DOCUMENT EXTRACT:
++++++

Subject Re: Questions about SELECT DISTINCT *
Author Svein Erling Tysvær
--- In firebird-support@yahoogroups.com, "robert_difalco" wrote:
> As you all know, a DISTINCT on many fields can be quite slow as it
> needs to order unique all the fields in each row. This can get
> really slow if there are large varchars in the result values.
>
> Normally when I perform a SELECT DISTINCT * what I really mean is
> SELECT DISTINCT uid.
>
> Is there a standard SQL way to just designate just ONE of the result
> values as DISTINCT rather than having them all be processed for
> distinct handling? Maybe somehow using GROUP BY or some such?
>
> Since I'm not very imaginative, the best I can think of is changing
> something like:
>
> SELECT DISTINCT * FROM Table [JOINS][WHERE];
>
> To:
>
> SELECT * FROM Table A WHERE A.uid IN
> SELECT DISTINCT uid FROM Table [JOINS][WHERE];
>
> Of course the only problem with this general pattern is that it wont
> work if I'm creating the Join to add extra result values that are
> not columns in "Table".
>
> Thoughts?
>
> R.

Yup, my first thought was "What a lousy idea, this won't even get him
the right result"! If RowA and RowB have the same UID, then both will
match the subselect and hence be returned. I cannot even think of a
case where the DISTINCT word of 'IN (SELECT DISTINCT...)' makes any
difference.

Hopefully, each row has a primary key. If so, then what you can do is:

SELECT * FROM TableA A WHERE NOT EXISTS(
SELECT * FROM TableA B WHERE B.UID = A.UID AND B.PK < A.PK)

For returning all records, I believe using SELECT DISTINCT is faster
than any alternative, though of course - the field in question must be
indexed (with low selectivity I also add the primary key to the
index). Though I wouldn't be surprised if the above select was quicker
to return the first few records.

HTH,
Set

++++++

ENTRIES SUPPLIED:
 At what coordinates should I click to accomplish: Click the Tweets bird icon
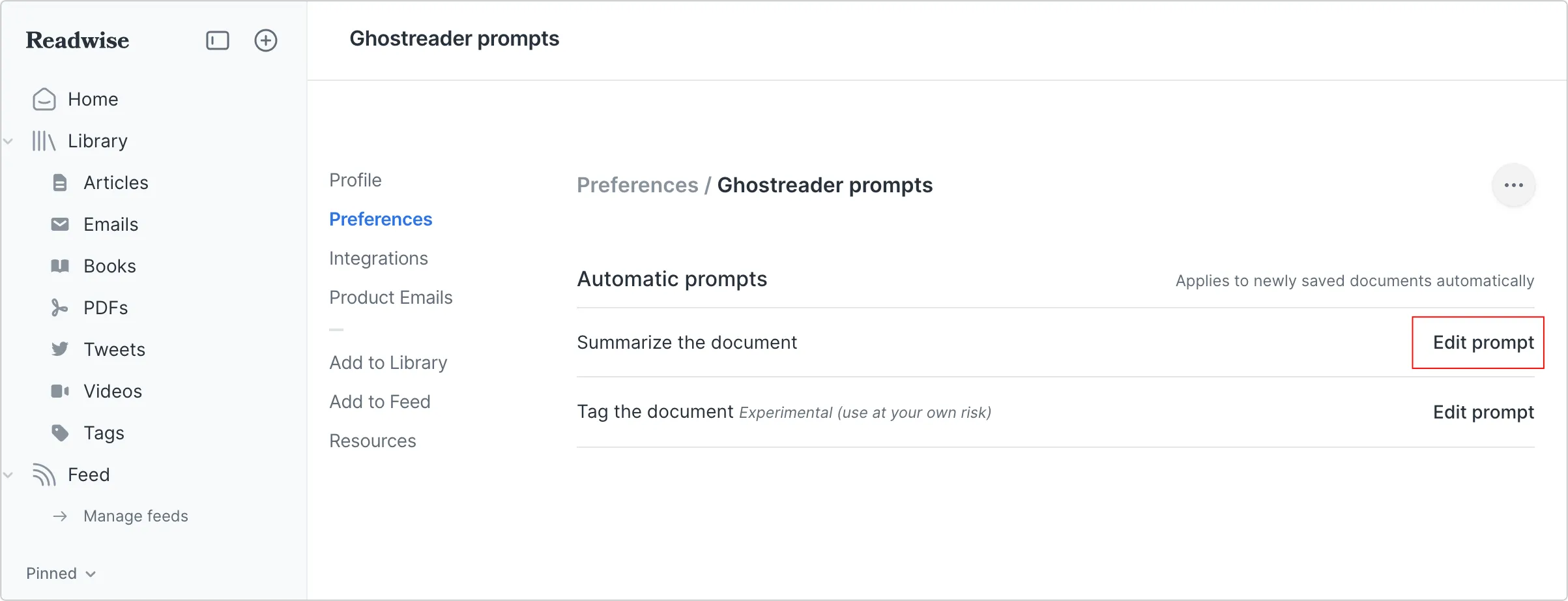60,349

++++++

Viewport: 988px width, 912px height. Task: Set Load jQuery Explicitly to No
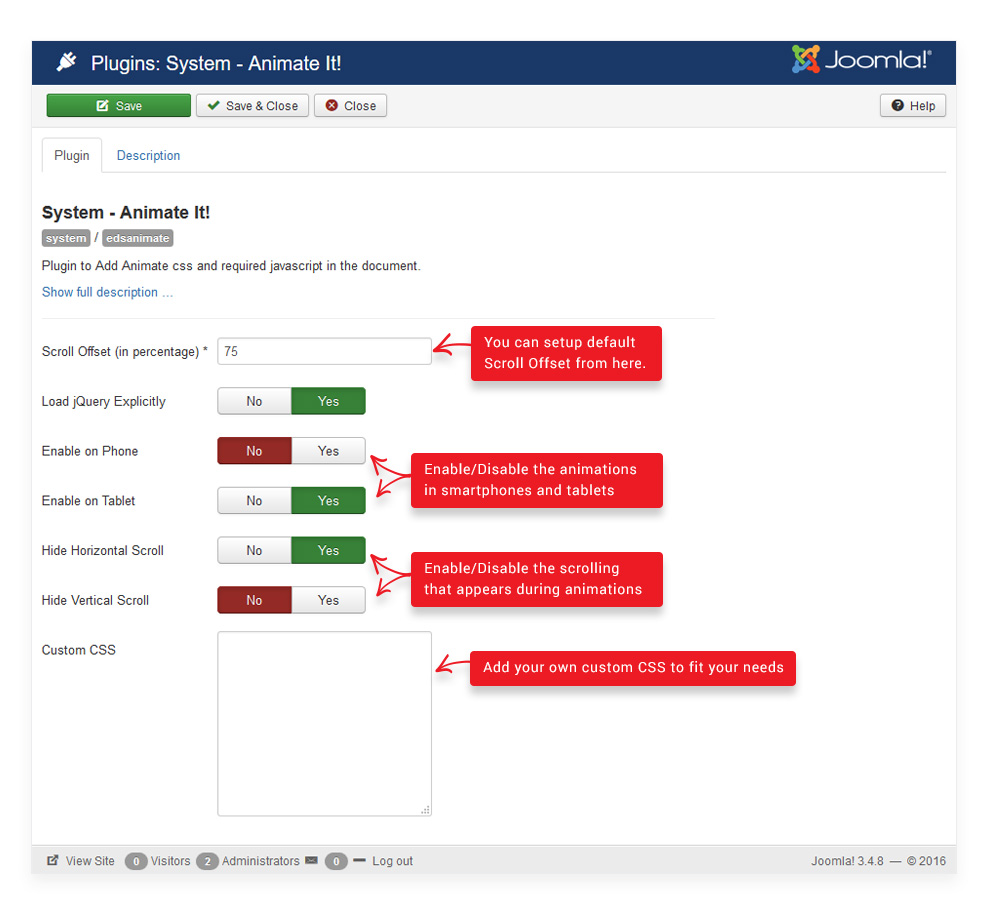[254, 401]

++++++

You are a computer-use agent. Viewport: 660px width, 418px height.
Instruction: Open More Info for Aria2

++++++

AIM:
Copy the passage of the SELECT DISTINCT forum post from "Subject Re: Questions" up to and including "or some such?", and switch every "slow" in it to "sluggish".

OUTPUT OF THE TASK:
Subject Re: Questions about SELECT DISTINCT *
Author Svein Erling Tysvær
--- In firebird-support@yahoogroups.com, "robert_difalco" wrote:
> As you all know, a DISTINCT on many fields can be quite sluggish as it
> needs to order unique all the fields in each row. This can get
> really sluggish if there are large varchars in the result values.
>
> Normally when I perform a SELECT DISTINCT * what I really mean is
> SELECT DISTINCT uid.
>
> Is there a standard SQL way to just designate just ONE of the result
> values as DISTINCT rather than having them all be processed for
> distinct handling? Maybe somehow using GROUP BY or some such?